On Oct. 20 in the year of Our Lord 2025, Canvas went down. Canvas is the learning management system that is used by 50% of the colleges and universities in North America as a hub for course content, assignments, testing and communication. The software only went down for one day, but on that day of reckoning, all students, teachers and administrators asked themselves the very serious question: “Dude, do we have to go to school tomorrow?”

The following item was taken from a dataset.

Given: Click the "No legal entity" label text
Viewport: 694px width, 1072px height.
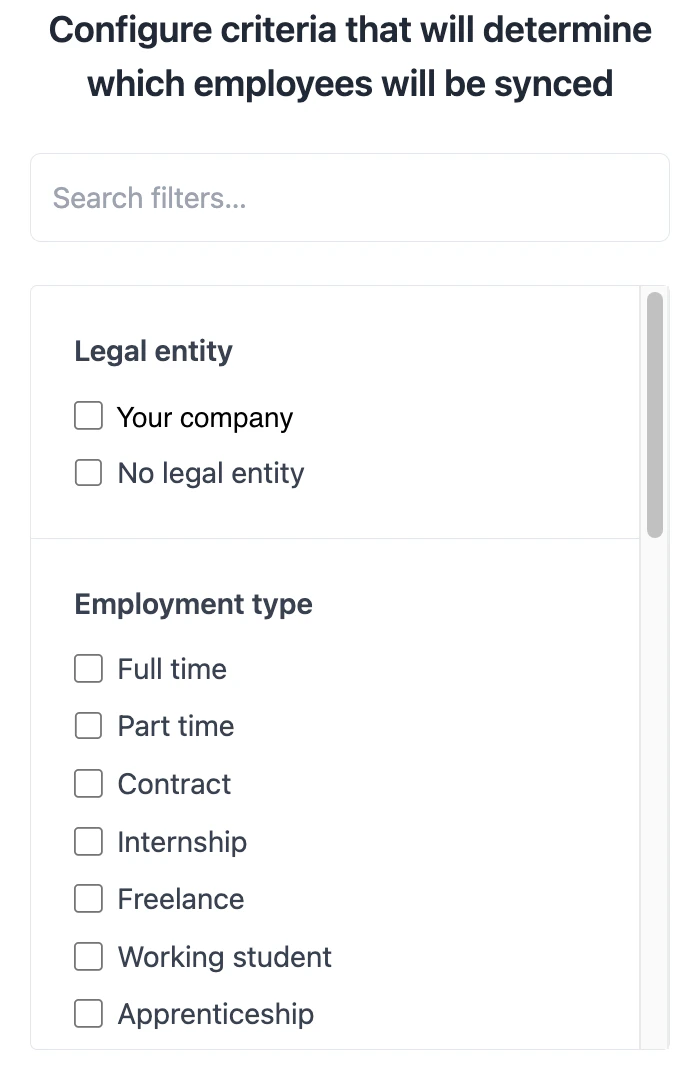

The Canvas platform failed due to a widespread outage at Amazon Web Services, the provider of cloud-based services for many large companies. Yup, you heard that right, It was Bezos’s fault. When I was at San Diego State in the late 90s, Amazon was just a book store. How’s that for friggin’ irony? My son, who is in high school, checks out three to five textbooks at the beginning of every school year. He lugs them home, deposits them into a box in the shed, never to be seen again until he returns them at the end of the semester. Not a single leaflet of a former tree will be turned by that young man this year. He, as many of us, will rely on a laptop and solid Wi-Fi as his only recourse for learning. When did paper and pencil stop being essential school supplies? If my trusty #2 Ticonderoga pencil broke in 1999, classes didn’t stop in Arizona.
In one of my first college courses, I was given a seemingly trivial assignment that I should have seen as the beginning of the end. We were to create an “email” account. None of us had even heard of said “Email”, and less than none of us planned to actually use it. Once we created this magical account with an “address” of our choosing, we were to find another person, literally any other person who had an “Email Address”, and to exchange two emails.

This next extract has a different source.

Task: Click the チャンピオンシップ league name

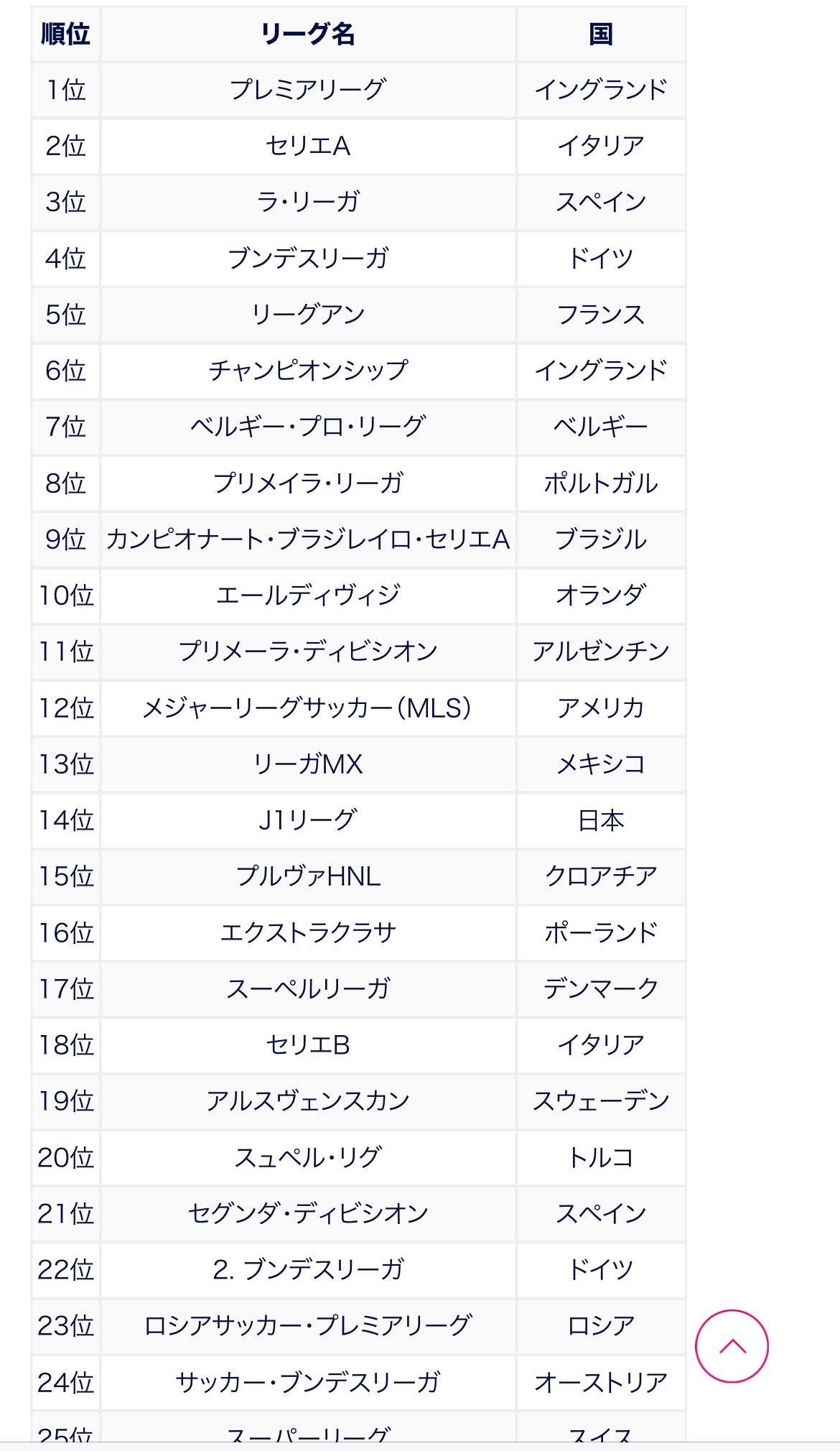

This groundbreaking exchange of interconnection over the interweb was to be printed out on paper and turned in to the professor for full quiz points. The hardest part of the assignment was waiting in line at Kinko’s for the printer, because that’s the only place printers existed in the Dark Ages. I wish I still had access to this dinosaur of communication between my tech-savvy uncle and I, but apparently, the account for “420shotcaller69@aol.com” was closed a long time ago.
If the internet fell for good, would education live on? Would humans remember how to learn and teach as we did in the land before time? Humanity has lost technologies before. The great Roman Empire was built on concrete. After Rome’s fall in 476 AD, the ability to make concrete was lost to the entire world for a thousand years. A millennium?! Will we last that long next time? Are we built like the students who rose up in the aftermath of the ancient Romans?
All this aside, I have faith in human beings. I have faith that no matter what evil may befall our learning management system, we will find a way to salvage the wealth of human knowledge. We will teach the next generation of our arts and sciences, of our histories and religions, of literature and trades and skills long forgotten, just as our forefathers did before us. We will learn to learn again. And on the offhand that our digital, online platform, cloud-based, ones and zeros pedagogy crumbles like the Colosseum, I’m gonna stockpile a few cases of #2 Ticonderogas.